When interpreting our data, we should bear in mind that our study cohort consisted exclusively of newly diagnosed AML patients under the age of 65 years who were entered into phase 3 studies. In addition, our cohort did not include patients with AML secondary to MDS or cytotoxic treatment. Secondary AML accounts for approximately 35% of the whole AML population,[26, 27] and the frequency is even higher among older patients.[3, 5] Our results therefore might not be applicable to the general AML population. This limitation may well be partly complemented by the findings of several previous studies. Buchner et al analyzed data of 2776 patients with de novo AML with no upper age enrolled onto 2 prospective studies by the German AML Cooperative Group. In that study, OS for patients older than 60 years was only half that of younger patients, and this difference was attributable to less frequent CR and more frequent relapse in older patients. It seems likely that inclusion of elderly patients might have contributed to a larger prognostic difference between younger and older patients. By using the combined data of 5 AML studies conducted by the Southwest Oncology Group, Appelbaum et al evaluated effect of age on outcomes. Their study included not only patients with de novo AML but also those with secondary AML, with no upper age limit employed in trials for older patients. CR rates and OS were shown to worsen with advanced age, and this held true even if patients aged 56 to 65, 66 to 75, and older than 75 years were compared. It is conceivable that discrepant results among these studies, including ours, could be a reflection of differences in analyzed patient population. Through an entirely different approach, Juliusson et al evaluated the effect of age on outcomes for AML by using data for 2767 unselected patients with AML who were consecutively enrolled in the Swedish Acute Leukemia Registry. They showed that intensive chemotherapy was associated with improved survival even for elderly patients, although it should be remembered that patients in that study were treated heterogeneously, and the choice of treatment must have been dependent on known and unknown confounding factors. Our study, in contrast, is advantageous in that the study population consisted of patients who were treated homogeneously regardless of age.

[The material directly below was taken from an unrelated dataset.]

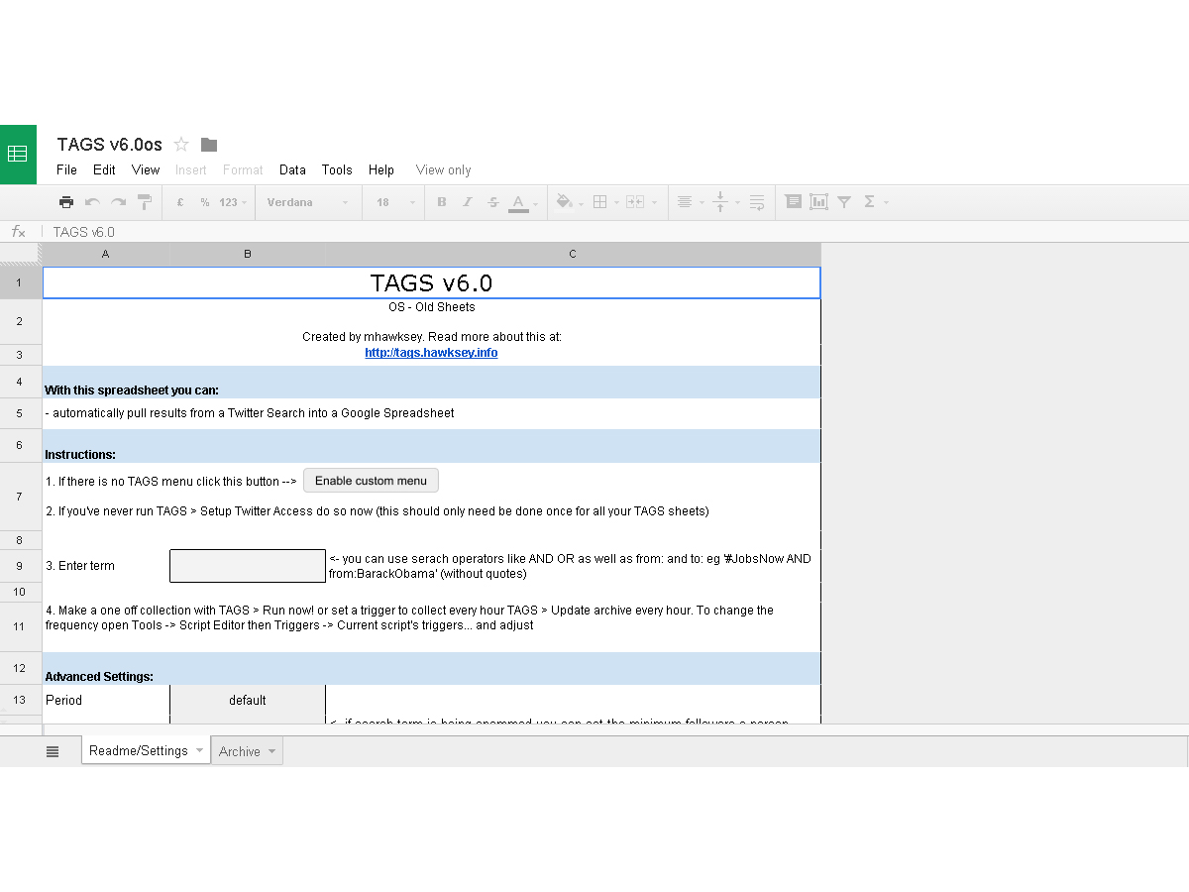Switch to the Archive sheet tab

To summarize, we analyzed data for a large number of patients with AML aged 15 to 64 years who were treated uniformly in the context of clinical studies, and could not determine a specific age limit over which attenuation of treatment intensity is advisable. Our results justify the use of intensive chemotherapy without dose attenuation toward older but fit AML patients at least up to the age of 64.
This work was supported in part by a Grant-in-Aid for Cancer Research from the Ministry of Health, Labour and Welfare of Japan (Clinical Cancer Research 23-004); and the National Cancer Center Research and Development Fund (23-A-23).

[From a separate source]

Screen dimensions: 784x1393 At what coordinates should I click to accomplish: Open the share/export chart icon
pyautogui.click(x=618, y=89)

CONFLICT OF INTEREST DISCLOSURE
Dr. Kobayashi has received grants from Ohtsuka, Celgene, and CMIC, and has received payment for lectures from Nippon Shinyaku, Bristol, Novartis. Dr. Ohno has been a consultant for Nippon Shinyaku KK and Novartis Japan, and has received payment for lectures from Nippon Shinkayu KK, Kyowa Hakko Kirin KK, Chugai Pharmaceutical KK, and Bristol-Myers Squibb Japan. All other authors made no disclosure.